Unknown-kind rows are preserved opaquely. If a registry row has a kind that no loaded backend recognises, v0.6 wraps it in an UnresolvedBackendConfig and preserves the raw JSON verbatim. This means a registry written by a newer Beetroot (with more backend plugins) can be read by an older one without data loss. The row is skipped by Manager.all() (and therefore by beetroot ls) and raises InstanceNotFoundError on Manager.resolve() — a clear signal rather than a silent drop.

7. Test your backend

The pattern is laid out in tests/test_backend_extension.py — the synthetic third-backend test that grades the entire recipe at every CI run.

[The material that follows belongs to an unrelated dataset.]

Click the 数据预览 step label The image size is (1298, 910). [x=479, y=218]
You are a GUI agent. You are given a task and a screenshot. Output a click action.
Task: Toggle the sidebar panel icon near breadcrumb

Extend the pattern in your own package:

# In your_pkg/tests/test_cloud_backend.py
import subprocess
from collections.abc import Iterator

import pytest
from beetroot import api, backends

from your_pkg.backend import CloudBackend, CloudBackendConfig


@pytest.fixture
def _cloud_registered() -> Iterator[None]:
    backends.register_backend("cloud-xyz", CloudBackend)
    try:
        yield
    finally:
        backends._BACKEND_REGISTRY.pop("cloud-xyz", None)


class TestCloudBackendStandalone:
    def test_satisfies_protocol(self) -> None:
        b = CloudBackend(
            "lab-1",
            CloudBackendConfig(
                endpoint="https://cloud.example/api",
                api_token="secret",  # noqa: S106  # test fixture
            ),
        )
        assert isinstance(b, api.DeviceBackend)

    @pytest.mark.usefixtures("_cloud_registered")
    def test_resolve_returns_cloud_backend(self) -> None:
        cls = backends.get_backend("cloud-xyz")
        assert cls is CloudBackend

    @pytest.mark.usefixtures("_cloud_registered")
    def test_lifecycle_verb_raises_capability_error(self) -> None:
        from beetroot import cli, api as bapi

        b = CloudBackend(
            "lab-1",
            CloudBackendConfig(
                endpoint="https://cloud.example/api",
                api_token="secret",  # noqa: S106  # test fixture
            ),
        )
        with pytest.raises(api.BackendCapabilityError, match="up"):
            cli._require(b, bapi.Lifecycle, "up")

Three assertions are enough to grade the contract:

  1. Protocol satisfaction. isinstance(b, DeviceBackend) confirms you implemented every required member.
  2. Registry round-trip. backends.get_backend("cloud-xyz") is CloudBackend confirms registration took effect.
  3. Lifecycle verb rejection. BackendCapabilityError confirms your backend won't accidentally be called for redroid-only verbs.

Add your own per-method tests for shell / frida_cli / install_frida / is_available against a mocked subprocess (the in-tree tests/test_adb_device.py is a good template for the subprocess-mocking pattern).